*** Opening GIVEN DATA ***

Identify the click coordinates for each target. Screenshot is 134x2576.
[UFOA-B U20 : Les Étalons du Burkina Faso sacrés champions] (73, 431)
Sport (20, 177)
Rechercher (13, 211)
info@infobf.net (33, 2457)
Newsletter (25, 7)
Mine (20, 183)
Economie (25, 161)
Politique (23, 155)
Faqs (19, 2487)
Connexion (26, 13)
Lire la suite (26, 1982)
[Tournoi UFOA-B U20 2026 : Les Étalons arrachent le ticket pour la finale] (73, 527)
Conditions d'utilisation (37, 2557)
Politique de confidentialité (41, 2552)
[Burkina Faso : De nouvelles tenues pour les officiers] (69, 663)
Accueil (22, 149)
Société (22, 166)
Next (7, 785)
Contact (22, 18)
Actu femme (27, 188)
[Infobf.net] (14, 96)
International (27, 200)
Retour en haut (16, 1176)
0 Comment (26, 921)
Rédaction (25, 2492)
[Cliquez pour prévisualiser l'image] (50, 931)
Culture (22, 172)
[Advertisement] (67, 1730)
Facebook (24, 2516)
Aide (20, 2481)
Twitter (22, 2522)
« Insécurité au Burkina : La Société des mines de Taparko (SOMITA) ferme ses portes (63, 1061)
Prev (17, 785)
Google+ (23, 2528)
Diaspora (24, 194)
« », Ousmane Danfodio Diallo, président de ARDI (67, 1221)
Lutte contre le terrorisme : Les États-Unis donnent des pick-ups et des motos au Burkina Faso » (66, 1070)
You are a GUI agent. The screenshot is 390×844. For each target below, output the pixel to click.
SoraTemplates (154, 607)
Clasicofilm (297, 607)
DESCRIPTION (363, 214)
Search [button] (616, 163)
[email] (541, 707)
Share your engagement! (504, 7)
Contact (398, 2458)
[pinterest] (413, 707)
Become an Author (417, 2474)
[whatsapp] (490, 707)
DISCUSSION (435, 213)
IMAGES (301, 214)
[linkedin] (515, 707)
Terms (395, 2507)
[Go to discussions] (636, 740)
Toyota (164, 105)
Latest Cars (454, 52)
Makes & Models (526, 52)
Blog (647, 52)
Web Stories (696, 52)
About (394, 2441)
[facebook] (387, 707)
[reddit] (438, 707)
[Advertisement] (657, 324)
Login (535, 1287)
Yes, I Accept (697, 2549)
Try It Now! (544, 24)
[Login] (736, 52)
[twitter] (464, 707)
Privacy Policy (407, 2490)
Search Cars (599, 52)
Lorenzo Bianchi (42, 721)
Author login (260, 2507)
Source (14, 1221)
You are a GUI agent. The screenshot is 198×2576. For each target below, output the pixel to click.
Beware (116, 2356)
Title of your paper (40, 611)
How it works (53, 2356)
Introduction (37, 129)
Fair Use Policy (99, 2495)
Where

*** Closing GIVEN DATA ***

WHAT THE EXERCISE ASKS: Give again exactly, and only, the lines above starting at the one with "[email] (541, 707)" and ending at the one with "[Login] (736, 52)".

FINISHED EXERCISE:
[email] (541, 707)
Share your engagement! (504, 7)
Contact (398, 2458)
[pinterest] (413, 707)
Become an Author (417, 2474)
[whatsapp] (490, 707)
DISCUSSION (435, 213)
IMAGES (301, 214)
[linkedin] (515, 707)
Terms (395, 2507)
[Go to discussions] (636, 740)
Toyota (164, 105)
Latest Cars (454, 52)
Makes & Models (526, 52)
Blog (647, 52)
Web Stories (696, 52)
About (394, 2441)
[facebook] (387, 707)
[reddit] (438, 707)
[Advertisement] (657, 324)
Login (535, 1287)
Yes, I Accept (697, 2549)
Try It Now! (544, 24)
[Login] (736, 52)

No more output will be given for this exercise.